Mindfulness is the awareness of the present moment that allows a person to choose what to focus their attention on. Mindfulness can act as a stress-coping strategy because it can train the brain to become less reactive to threatening thoughts and to focus on completing tasks before us with a calm and determined attitude. Rather than rehashing the past or imagining potential future outcomes, mindful people often stay focused in the now. Taking deep, slow breaths can help a person be mindful while also calming the body. Furthermore, actively thinking about our breathing can help us to reduce stress and distractions. Mindfulness techniques can act like an anchor to the present moment and help us be calm and present-focused. Constant distractions and overwhelming stress can keep us from living in the moment and mindfulness training can help to refocus our attention to the present on a regular basis.
I teach at an Orange County High School with high-achieving students who are often anxious, overwhelmed, and tired. From the outside, the students mind their manners, do their work, study for assessments, and follow rules. However, inside their bodies, my students are often panicked and more focused on the past and future than the present. This school year, I decided to teach a once-a-week mindfulness lesson as a way to hopefully create a long-lasting effect on my students’ well-being. I realized that mental health is as important as learning the rules of grammar and practicing persuasive writing. When I chose to implement mindfulness, some goals in mind were to help students realize strategies to reduce anxiety, create a calm and focused classroom environment, and remind students that life is a journey that is meant to be enjoyed in the present. While I don’t have any extensive training in mindfulness, I do have personal experience with yoga, calming myself and staying centered in the workplace through breathing techniques, and have participated in a few trainings offered at my school district. The students took a few weeks to get used to the routine of Monday Mindfulness. Believe it or not, many students wanted to use that time to work, thinking that they may miss out or get behind the other classes. Other students immediately relished the opportunity to develop their social-emotional skills and learn about stress-coping strategies and self-awareness.

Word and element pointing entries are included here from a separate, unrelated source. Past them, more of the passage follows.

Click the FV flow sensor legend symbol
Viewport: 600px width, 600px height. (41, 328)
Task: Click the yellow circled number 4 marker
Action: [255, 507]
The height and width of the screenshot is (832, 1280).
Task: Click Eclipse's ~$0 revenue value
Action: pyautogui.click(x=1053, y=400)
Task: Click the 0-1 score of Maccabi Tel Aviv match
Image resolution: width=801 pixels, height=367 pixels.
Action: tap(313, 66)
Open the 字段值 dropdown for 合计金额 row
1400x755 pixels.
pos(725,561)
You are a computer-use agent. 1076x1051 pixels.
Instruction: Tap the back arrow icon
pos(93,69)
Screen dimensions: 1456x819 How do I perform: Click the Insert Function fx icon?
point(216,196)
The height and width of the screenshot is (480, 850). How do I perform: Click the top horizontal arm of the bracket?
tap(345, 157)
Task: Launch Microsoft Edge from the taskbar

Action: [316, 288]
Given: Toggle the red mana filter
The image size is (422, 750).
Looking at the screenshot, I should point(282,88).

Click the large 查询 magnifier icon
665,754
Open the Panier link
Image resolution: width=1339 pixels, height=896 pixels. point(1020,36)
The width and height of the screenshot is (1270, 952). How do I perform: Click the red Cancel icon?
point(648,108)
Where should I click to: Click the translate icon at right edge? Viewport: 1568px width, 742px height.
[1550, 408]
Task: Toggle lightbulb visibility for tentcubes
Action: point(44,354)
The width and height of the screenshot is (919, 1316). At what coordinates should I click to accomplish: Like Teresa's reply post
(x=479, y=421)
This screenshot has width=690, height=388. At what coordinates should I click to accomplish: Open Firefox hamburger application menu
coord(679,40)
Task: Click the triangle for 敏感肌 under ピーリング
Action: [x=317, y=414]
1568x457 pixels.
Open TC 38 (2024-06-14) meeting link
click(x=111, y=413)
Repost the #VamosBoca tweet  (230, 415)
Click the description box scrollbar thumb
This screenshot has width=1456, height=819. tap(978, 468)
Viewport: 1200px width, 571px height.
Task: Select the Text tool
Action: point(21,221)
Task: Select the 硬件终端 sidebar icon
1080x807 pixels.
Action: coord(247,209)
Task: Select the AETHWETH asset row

Each Monday, I begin class with a Google slide presentation of the topic that includes many opportunities for peer-to-peer discussion, and then we listen to a guided meditation audio from a company called Illumination (https://www.illuminationinst.org/what-is-mindfulness/) who gave mindfulness curriculum to my school district. The curriculum so far in Quarter One has been mindful posture, belly deep-breathing, body awareness, and sense awareness (vision, sound, smell, taste). Each week is a delightful surprise in topic and comes with a Google slide presentation that includes information to instruct about the topic, visuals and examples, an activity, discussion prompts, and a final reflection; the curriculum also includes a 7-10 minute audio file for each topic that corresponds to the Google slide.
I have enhanced the curriculum by revising the slides to make sure it is engaging and rigorous for my students. My students view mindfulness practice with high-interest because of the activities, discussions, and examples that bring the topic to life. This way, students are more likely to remember what we practiced in class and put it into their daily practice. The peer discussion allows students to be aware of what that lesson on mindfulness means to them personally and compare that to the ideas shared by others. For example, during the deep-breathing topic, I had students practice many types of breathing such as open-mouth dragon breath (on exhaling), belly breathing (expand and contract abdomen), shallow chest breathing (hyperventilation), and even holding their breath (for 5 and 10 seconds to build up carbon dioxide and notice the calming effect it has on the body). For the body awareness lesson, I asked students to practice Progressive Muscle Relaxation by guiding them through tensing and relaxing muscles to notice the difference in how it feels. The goal is to be aware of your body’s tension so that you can make adjustments (relax, stretch, reposition) once the physical symptom of stress manifests itself. Students make more meaning from the lessons when they are actively engaged with their body and mind. In line with growth mindset, I always remind students that our brains are like muscles and can be trained with repeated practice. Practicing the habits of mindfulness help train our brain to be mindful automatically and with ease and more and more often.
As adults, we are often better at regulating our impulses and staying calm in stressful situations than teens, but we aren’t always good at being mindful. Imagine sitting in traffic, cooking a time-consuming dinner, or being in a work meeting; we spend a lot of our lives just waiting for something to be over. Instead of pushing away obstacles and boring moments in our day, we can train our brain to focus on our well-being such as breathing deeply, taking a moment to appreciate something in our environment, or remaining curious about the words and actions of those around us. When we find ourselves thinking about the past (regret) or the future (worry), we can remind ourselves to stay in the present (and the present isn’t so bad!). Sometimes we don’t focus on our current physical and emotional needs because we are caught up on accomplishing everything we need to do. Being mindful helps you recognize when you need to take a break, release tension, breath slowly, and focus on the present. Long story short, mindfulness helps you be calm and focused on the now. Practice mindful habits deliberately in order to automatically choose a mindful mindset when you aren’t practicing it.